Data excerpts –
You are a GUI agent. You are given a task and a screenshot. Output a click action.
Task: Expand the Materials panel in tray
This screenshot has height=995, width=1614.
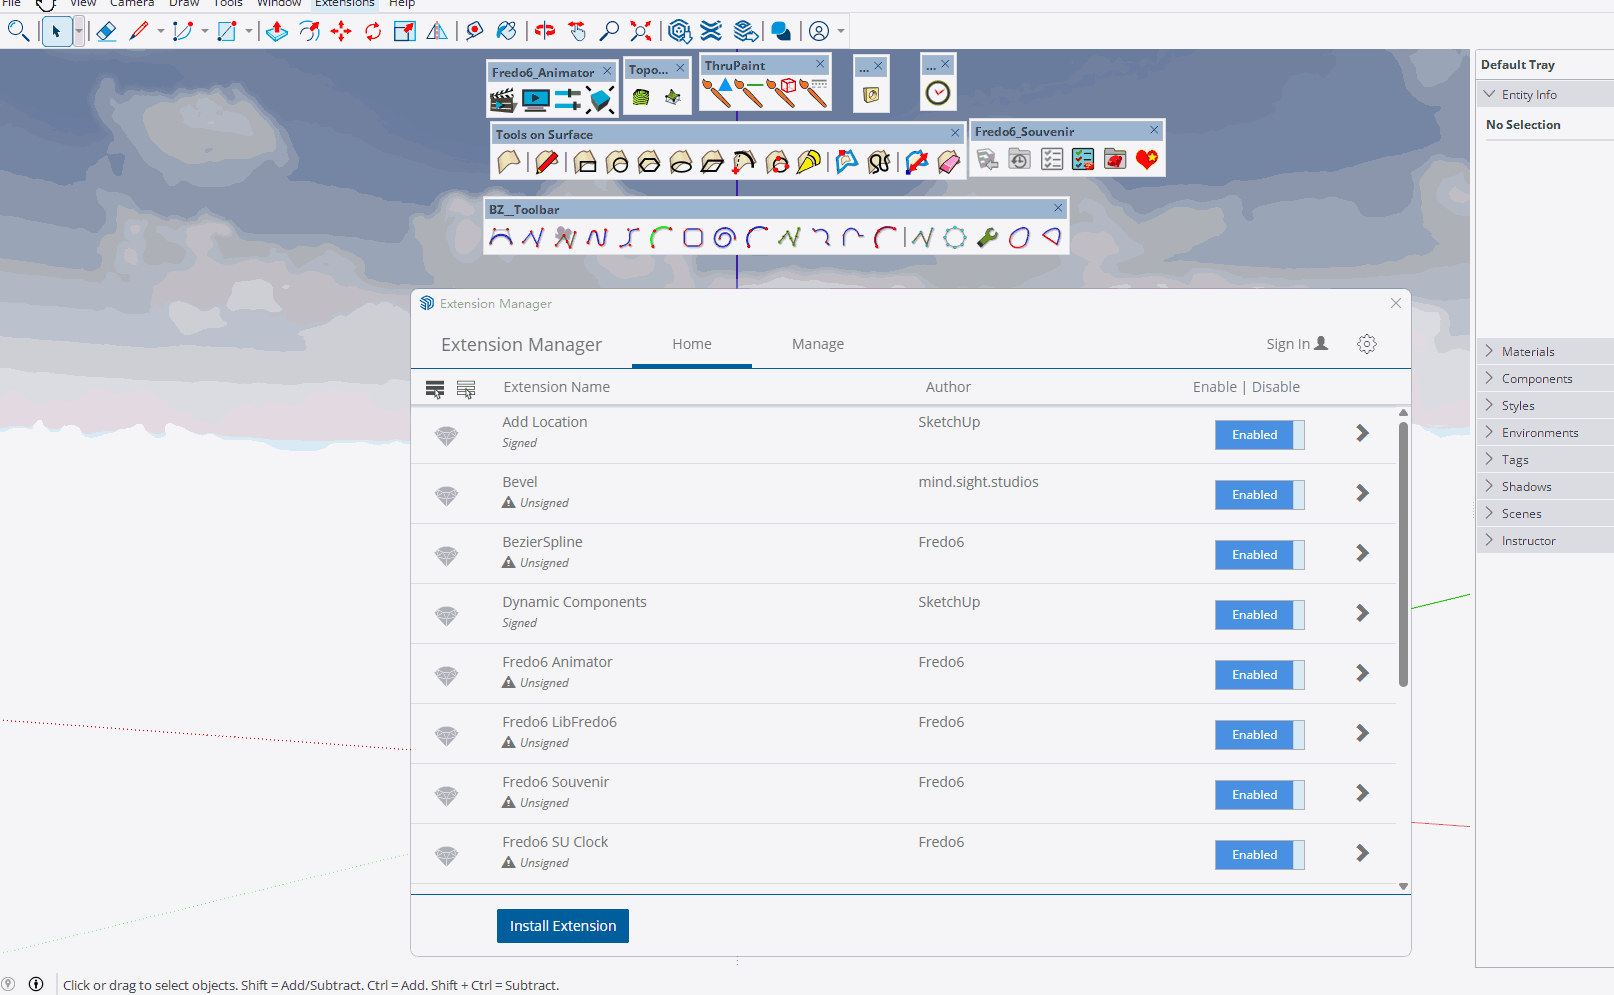point(1527,352)
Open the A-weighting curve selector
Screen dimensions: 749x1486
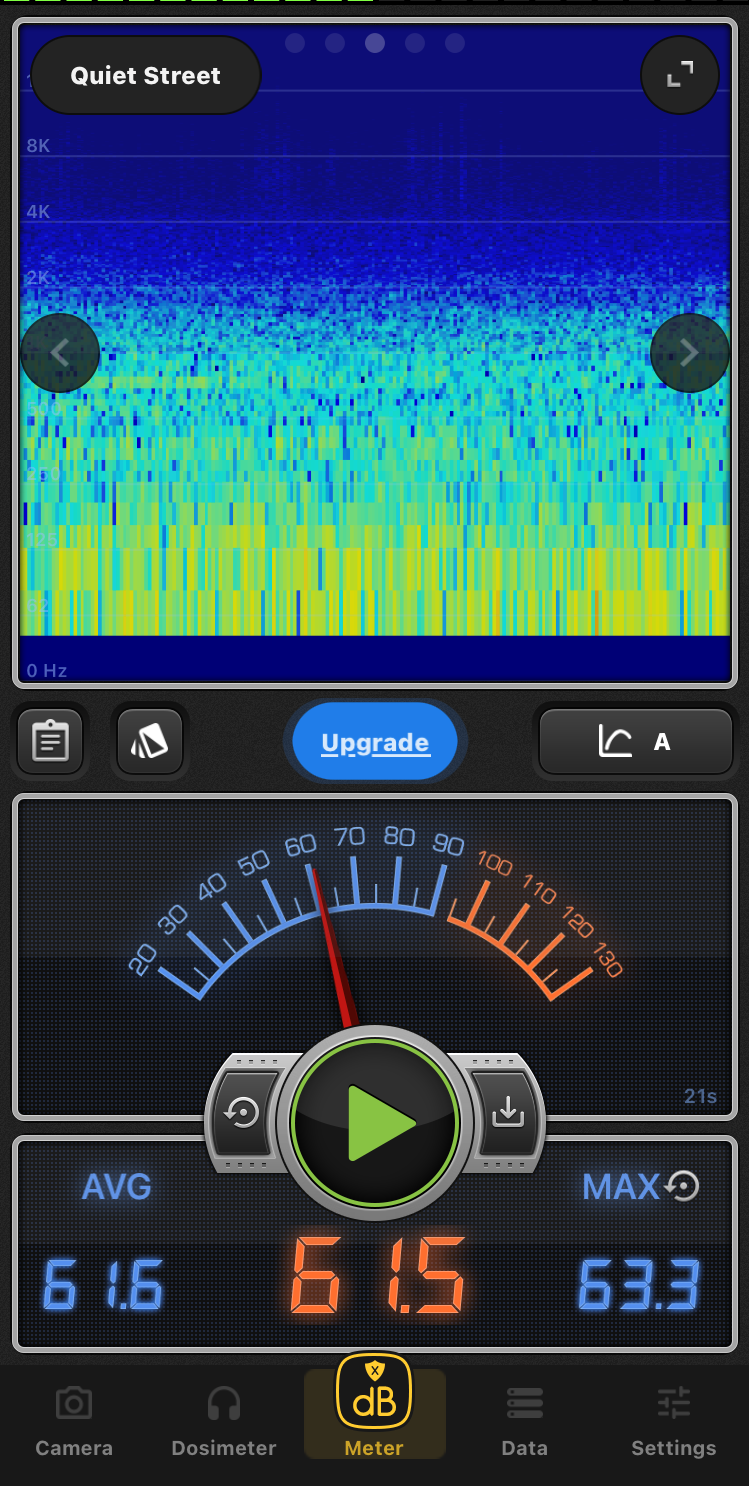tap(636, 742)
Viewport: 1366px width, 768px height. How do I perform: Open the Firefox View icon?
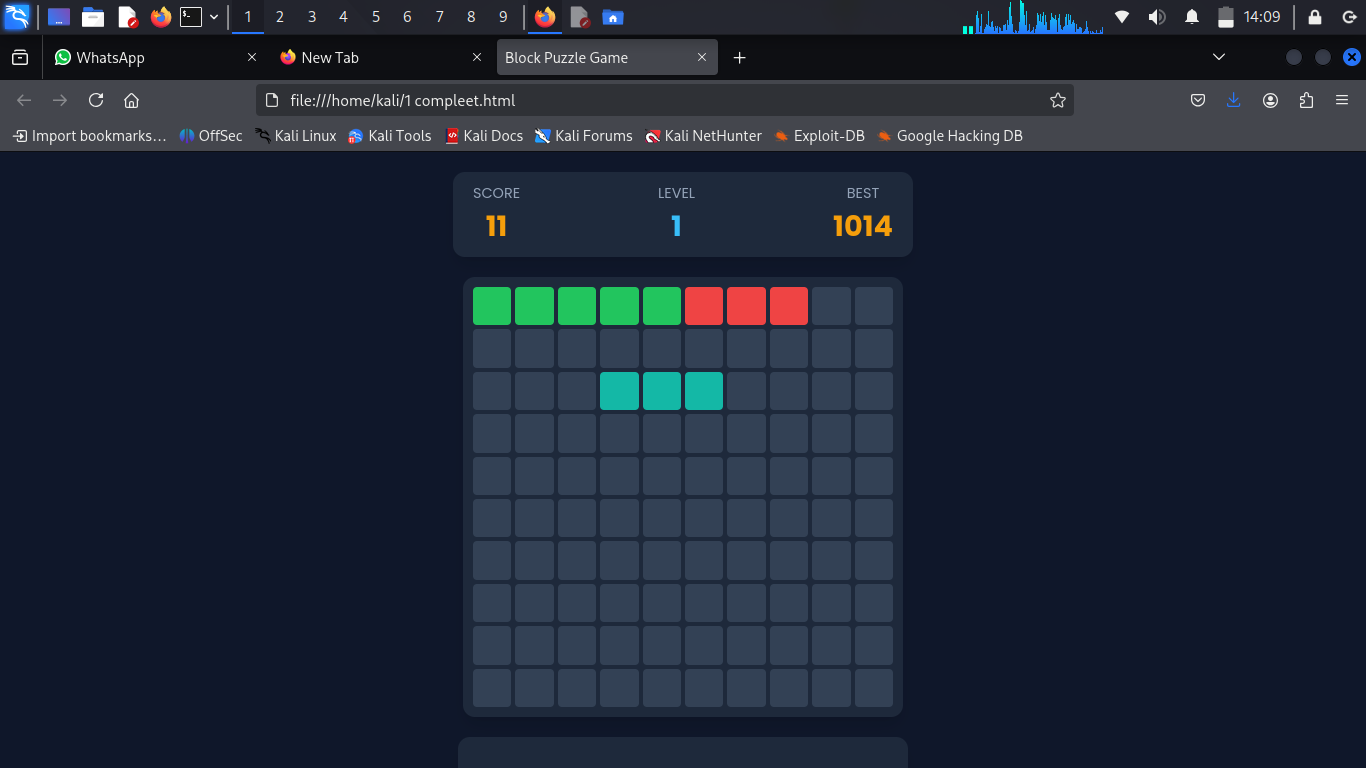coord(20,58)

What to produce – Give back every entry verbatim. No pictures belong in the copy.

Result –
You are a GUI agent. You are given a task and a screenshot. Output a click action.
Task: Expand the Materials panel in tray
This screenshot has height=995, width=1614.
point(1527,352)
Open the A-weighting curve selector
Screen dimensions: 749x1486
tap(636, 742)
Viewport: 1366px width, 768px height. How do I perform: Open the Firefox View icon?
coord(20,58)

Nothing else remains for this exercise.